Here is a quick impact analysis of the Budget Proposals on Personal Finances.
1. Your NPS (National Pension System) contributions become more attractive :Till date, the contributions to NPS were to be taxed at the time of withdrawal… what is called as EET (Exempt from tax at Contribution, Exempt on Income but Taxed at Withdrawal). Now, 40% of your accumulation at the time of withdrawals will be tax exempt.
It is a great time for your employer and you to subscribe to NPS and start contributing for it.
2. Interest part on Recognized Provident Fund (RPF) gets taxed at Withdrawal now : Till date, RPF was entirely tax-free (at the time of withdrawal too). Now, the interest accrued on 60% of the contributions after April 1, 2016 will be taxed while the principal amount will remain tax exempt. This 60% will also be tax exempt if it is invested in a pension annuity scheme. This means more tax efficient withdrawal strategies need to be deployed at the time of contribution and withdrawal.
Note, the Public Provident Fund (PPF) continues to remain under EEE tax regime. No part of PPF will be taxed and the present scheme of investment up to Rs 1.5 lakh in a year will continue to be tax exempt. PPF on withdrawal will continue to be out of the tax ambit.
3. Tax boost for gold schemes : Sovereign Gold Bond Scheme and Gold Monetization Scheme have now got a tax boost. Both schemes pay interest. In the Gold Monetisation Scheme, this interest will now stand exempt from tax. The capital gains made on this scheme will also not suffer capital gains tax. On the Sovereign Gold Bond Scheme, the interest earned will continue to be taxed. But on redemption, you will not have to pay capital gains tax any longer. If you transfer the bonds before maturity, you will be able to claim indexation benefits on long term capital gains.
If you are looking for investing in Gold, instead of buying physical gold, you may look to invest through the Sovereign Gold Bond Scheme by the Reserve Bank of India (RBI).

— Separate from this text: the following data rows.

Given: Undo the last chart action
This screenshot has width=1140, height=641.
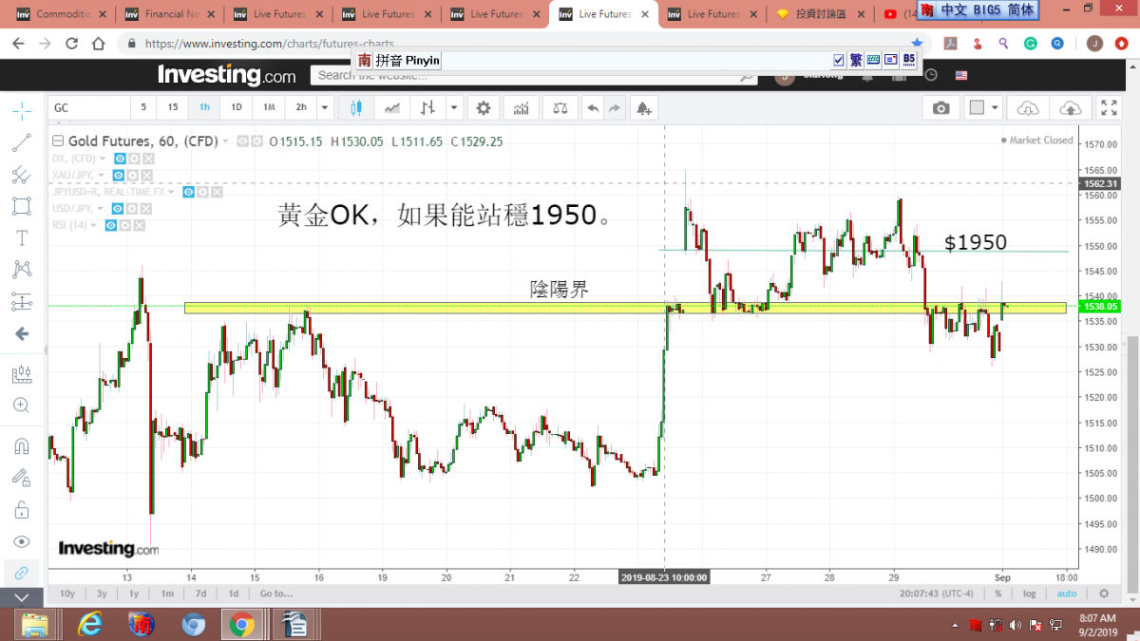Looking at the screenshot, I should pyautogui.click(x=593, y=107).
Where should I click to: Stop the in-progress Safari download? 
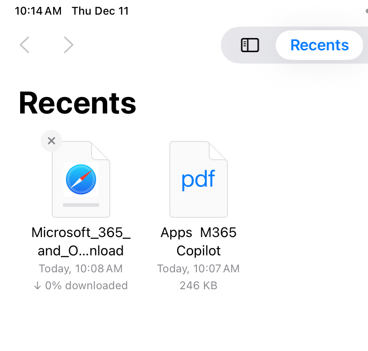coord(51,141)
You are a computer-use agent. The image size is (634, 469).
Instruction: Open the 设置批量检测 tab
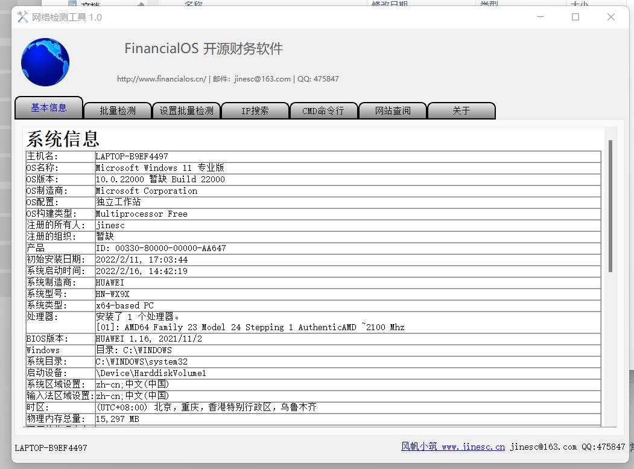pos(186,110)
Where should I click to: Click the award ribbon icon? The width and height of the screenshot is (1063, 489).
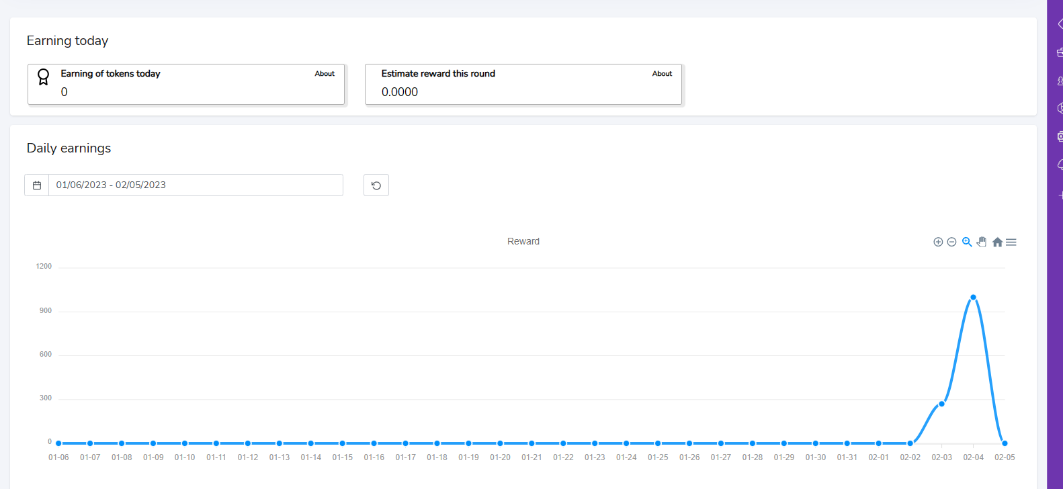(x=43, y=77)
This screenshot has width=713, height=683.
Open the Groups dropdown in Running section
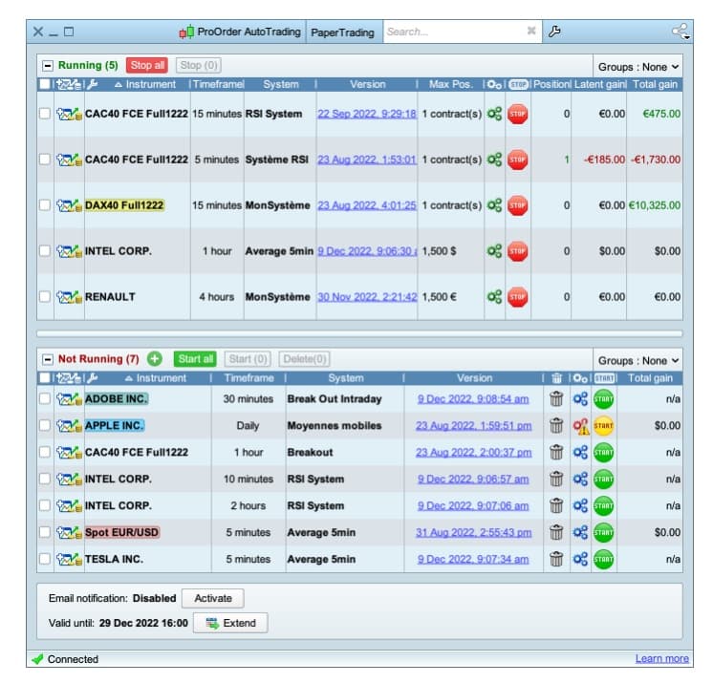tap(638, 67)
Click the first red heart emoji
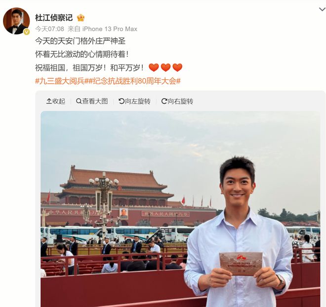 click(x=154, y=67)
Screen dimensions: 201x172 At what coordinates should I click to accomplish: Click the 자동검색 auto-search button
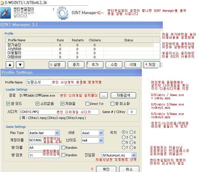coord(123,95)
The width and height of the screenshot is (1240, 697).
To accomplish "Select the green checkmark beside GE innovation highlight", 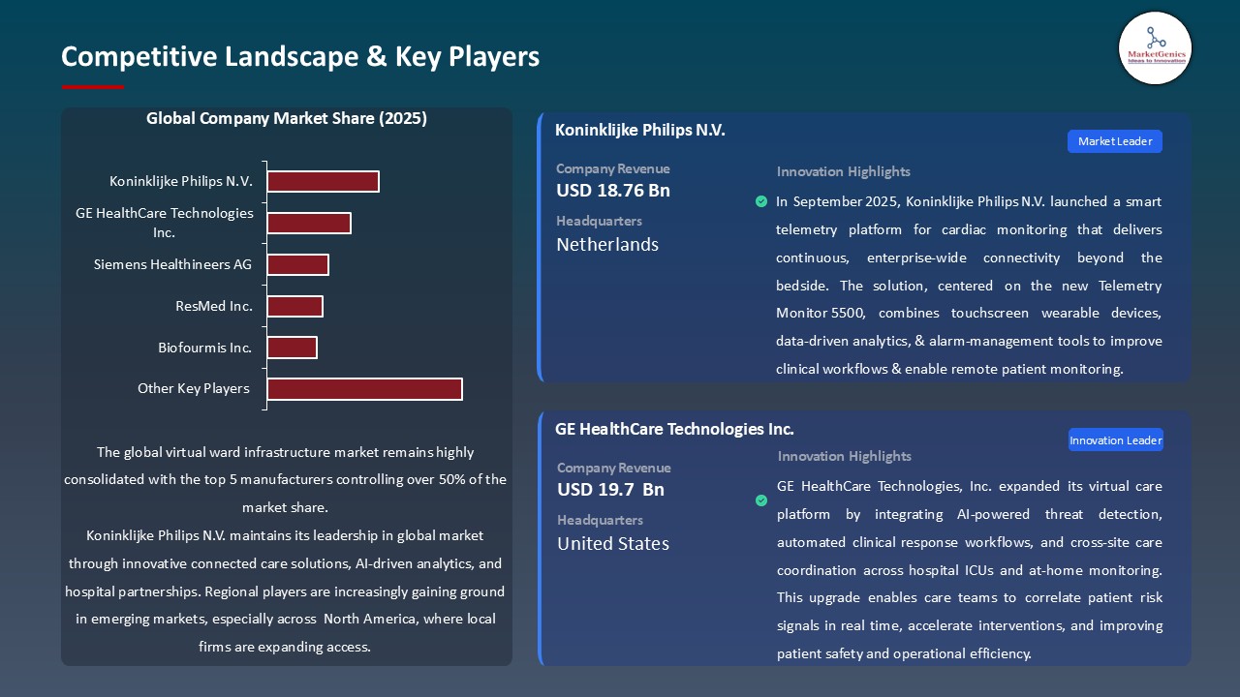I will [x=761, y=500].
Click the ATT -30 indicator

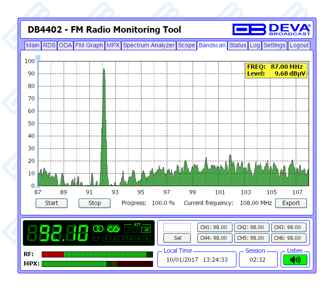click(x=146, y=230)
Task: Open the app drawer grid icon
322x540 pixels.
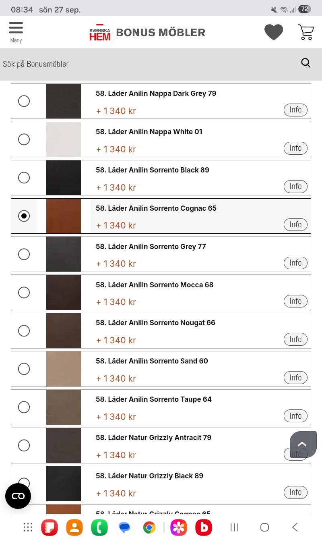Action: (28, 527)
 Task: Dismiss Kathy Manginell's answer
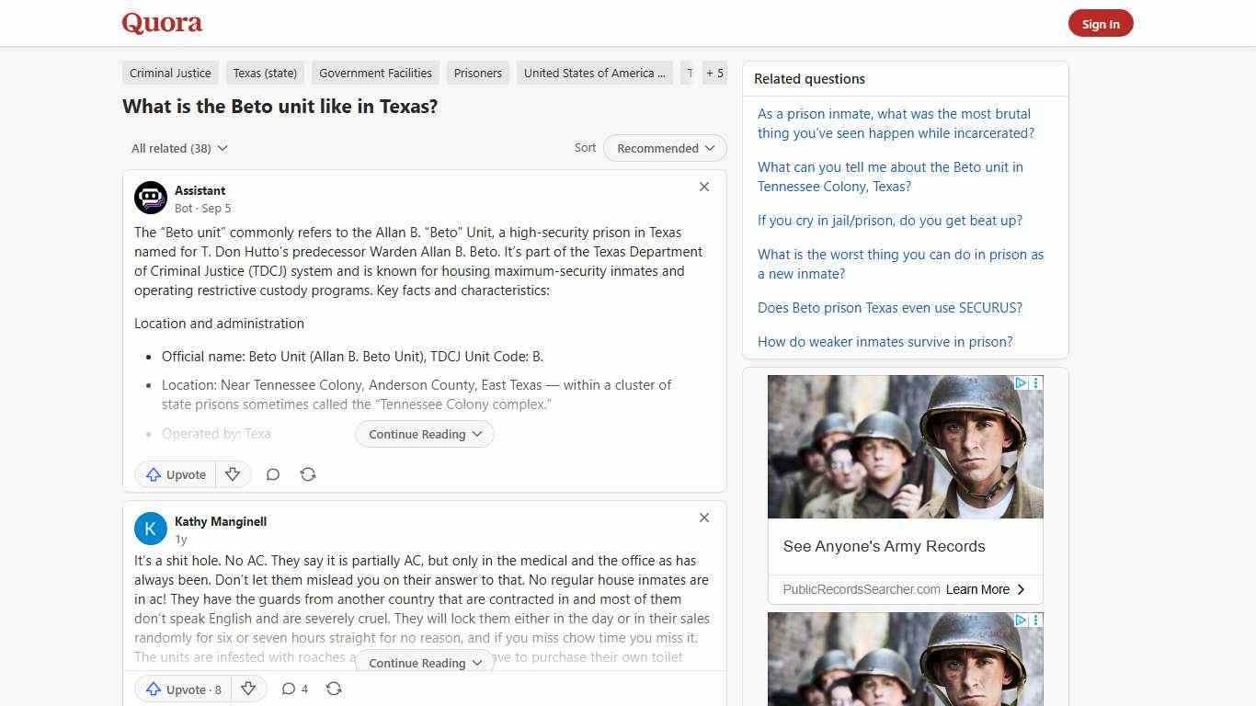click(704, 518)
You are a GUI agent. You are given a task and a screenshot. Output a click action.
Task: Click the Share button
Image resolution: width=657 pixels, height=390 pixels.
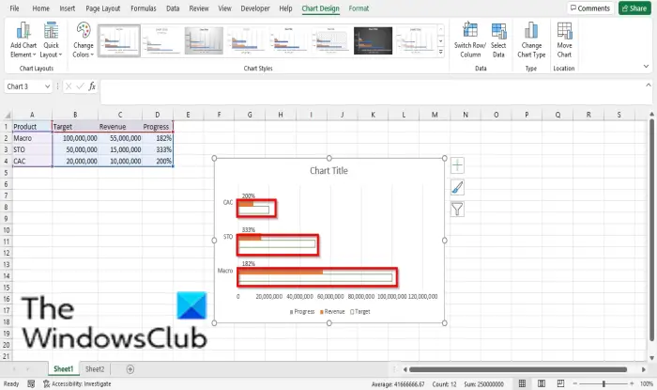pyautogui.click(x=634, y=8)
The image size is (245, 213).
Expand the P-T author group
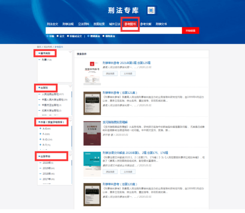[40, 145]
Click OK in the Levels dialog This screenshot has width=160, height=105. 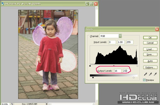(x=150, y=38)
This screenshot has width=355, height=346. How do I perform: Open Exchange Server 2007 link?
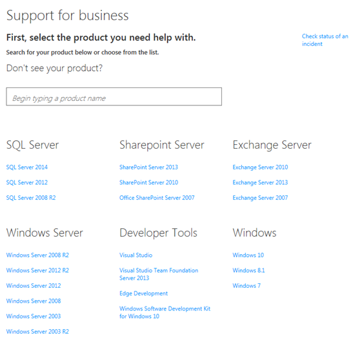260,198
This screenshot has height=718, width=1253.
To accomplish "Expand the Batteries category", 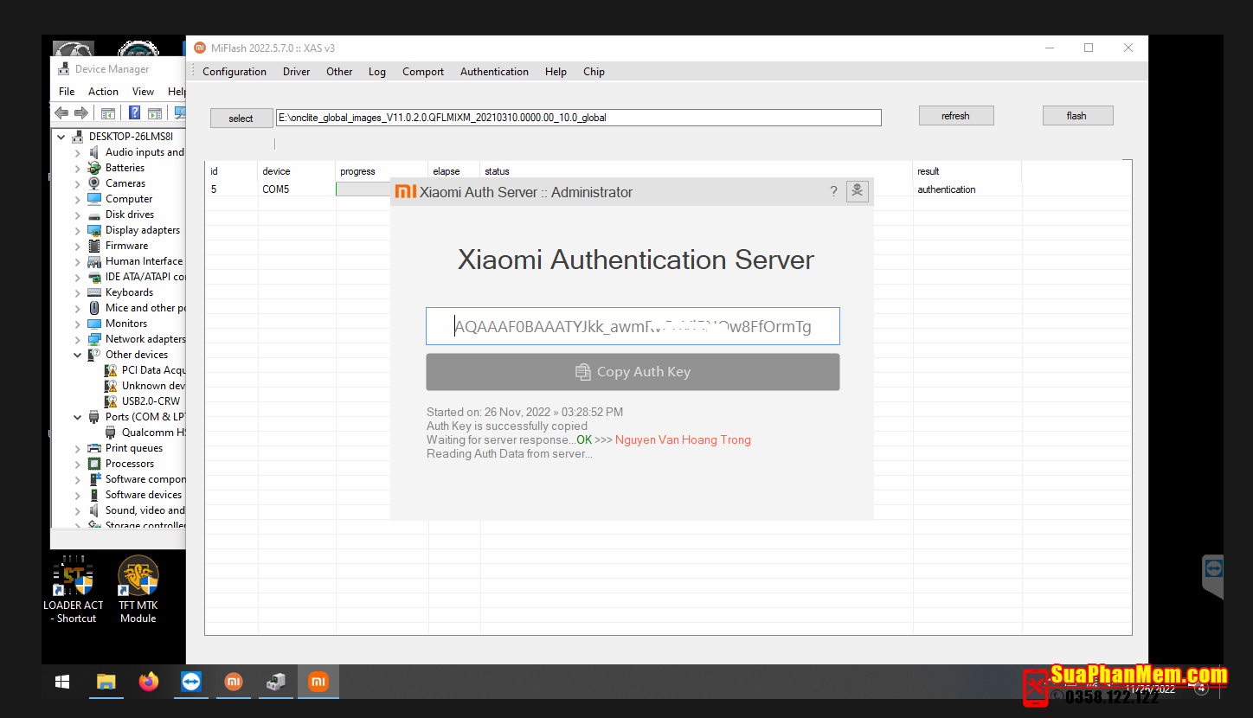I will point(78,168).
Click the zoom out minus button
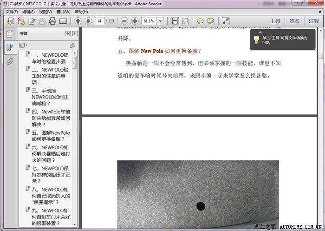The width and height of the screenshot is (325, 231). tap(124, 21)
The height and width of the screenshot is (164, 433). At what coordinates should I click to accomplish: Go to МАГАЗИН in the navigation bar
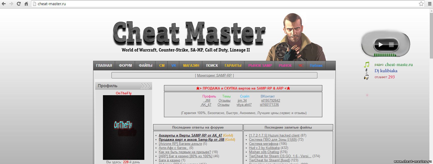click(191, 65)
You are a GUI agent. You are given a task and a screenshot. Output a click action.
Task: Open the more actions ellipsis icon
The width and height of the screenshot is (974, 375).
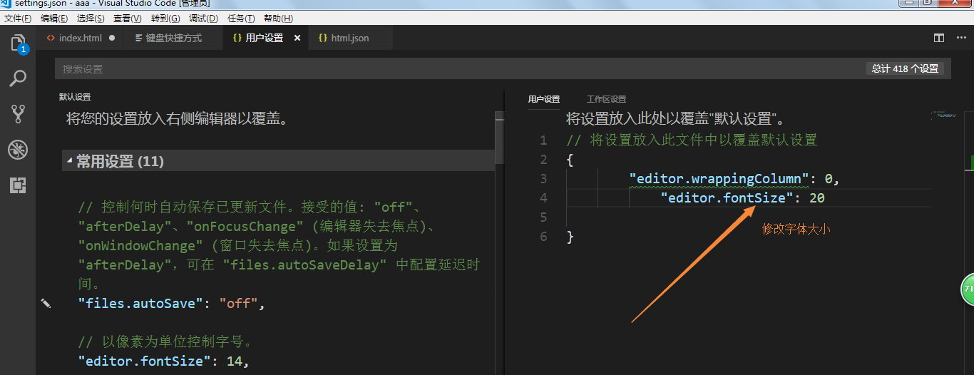(x=960, y=38)
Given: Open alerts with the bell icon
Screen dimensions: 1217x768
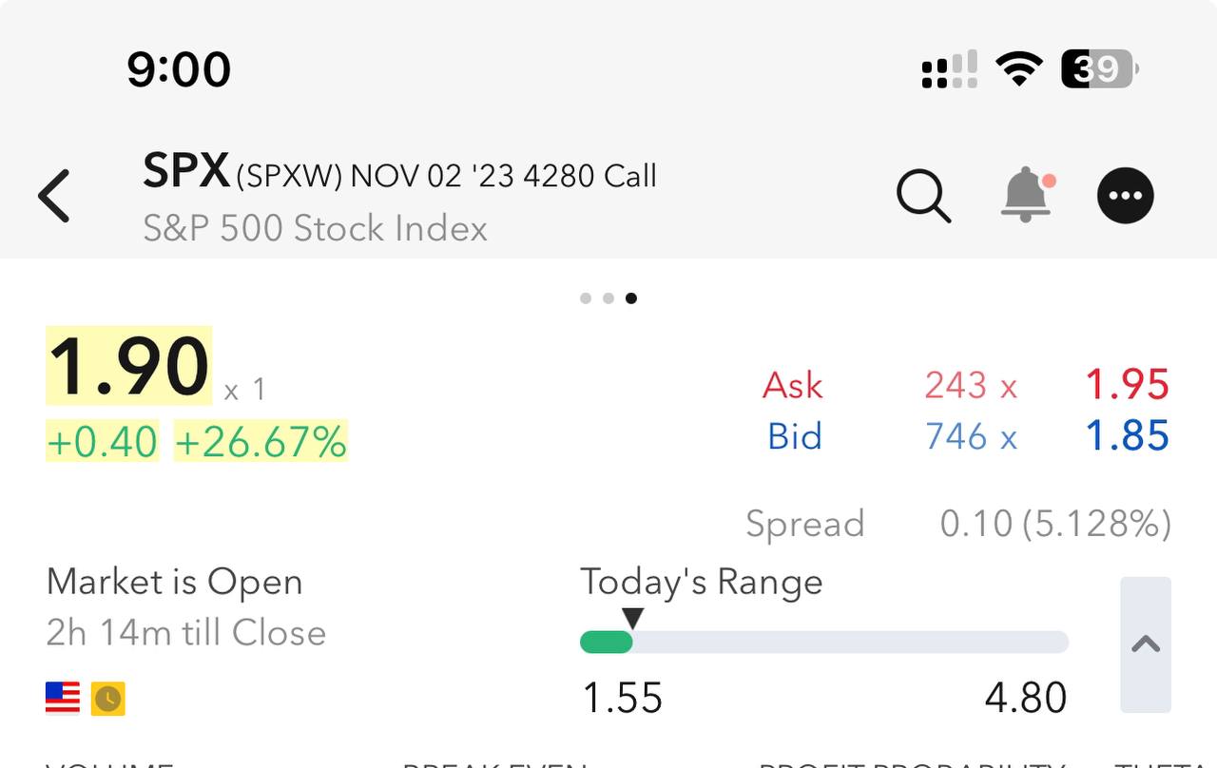Looking at the screenshot, I should [x=1027, y=195].
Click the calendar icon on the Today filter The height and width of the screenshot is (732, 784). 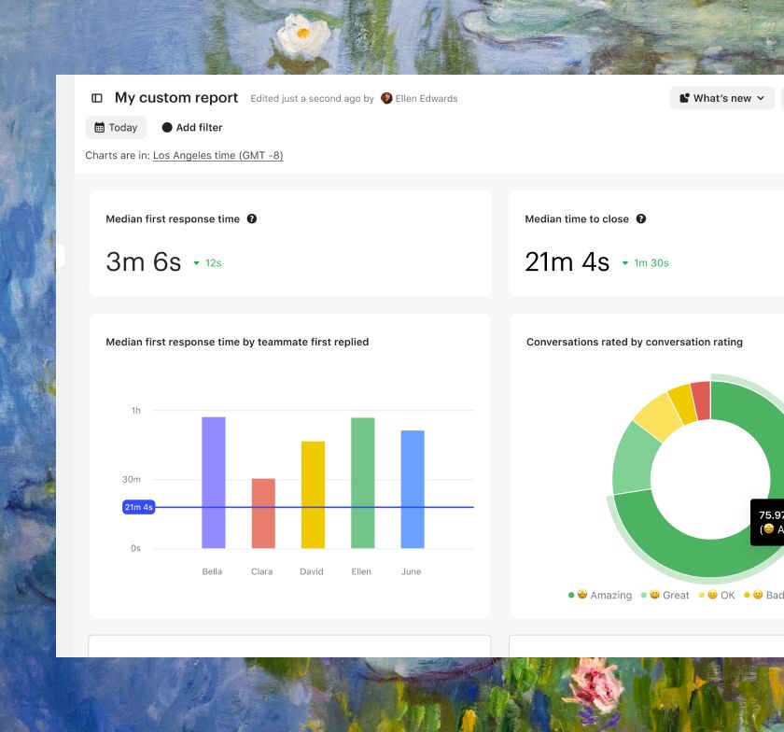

4. Cheer for first time home buyers : Deduction for additional interest of Rs. 50,000 per annum has been granted for loans up to Rs. 35 lakh, sanctioned during the next financial year provided the value of the house does not exceed Rs. 50 lakh. Also, the assessee should not be owner of any other house.
5. Tenure increased u/s 24 : For claiming the deduction of interest under section (u/s) 24, for acquisition or construction of self-occupied house property, the time period has been increased from 3 years to 5 years. This is of significance in case there is a delay in delivery by builders.
6. Tax rebate increased for net income of upto Rs. 5 lakh : In order to lessen tax burden on individuals with income not exceeding Rs. 5 lakh, the ceiling of tax rebate has been increased under section 87A from Rs. 2,000 to Rs. 5,000. There are 2 crore tax payers in this category who will get a relief of Rs. 3,000 in their tax liability.
7. Tax relief on rent : The people who do not have any house of their own and also do not get any house rent allowance from any employer today get a deduction of Rs. 24,000 per annum from their income to compensate them for the rent they pay. The limit of deduction in respect of rent paid under 80GG has been increased from Rs. 24,000 per annum to Rs. 60,000 per annum, which should provide relief to those who live in rented houses.
8. Dividend tax on Dividends exceeding Rs. 10 lakh : Dividend incomes greater than Rs 10 lakh in a year for an individual will be taxed at 10%. This dividend is restricted to stock dividends and not those declared by mutual funds. Individuals getting impacted will need to consider more tax-efficient investment strategies.
9. Additional surcharge on super rich : The surcharge on super-rich (income of over Rs. 1 crore) has been hiked from 12% to 15%.
10. No change in tax slabs/rates : There is no change in the Income Tax Slabs / Rates for Financial Year 2016-17.
11. Revised advance tax payment installments : The advance tax now has to be paid by individuals in 4 installments viz.
15th June | 15% of the total tax liability |
15th September | 45% of the total tax liability |
15th December | 75% of the total tax liability |
15th March | 100% of the total tax liability |
12. Tight Fiscal Control has potential benefit for all : The Budget 2016 has stuck to fiscal consolidation path, which would help reduce interest rates going forward. If interest rates reduce, there is a scope of reduction of EMI (equated monthly instalments) and interest on loans.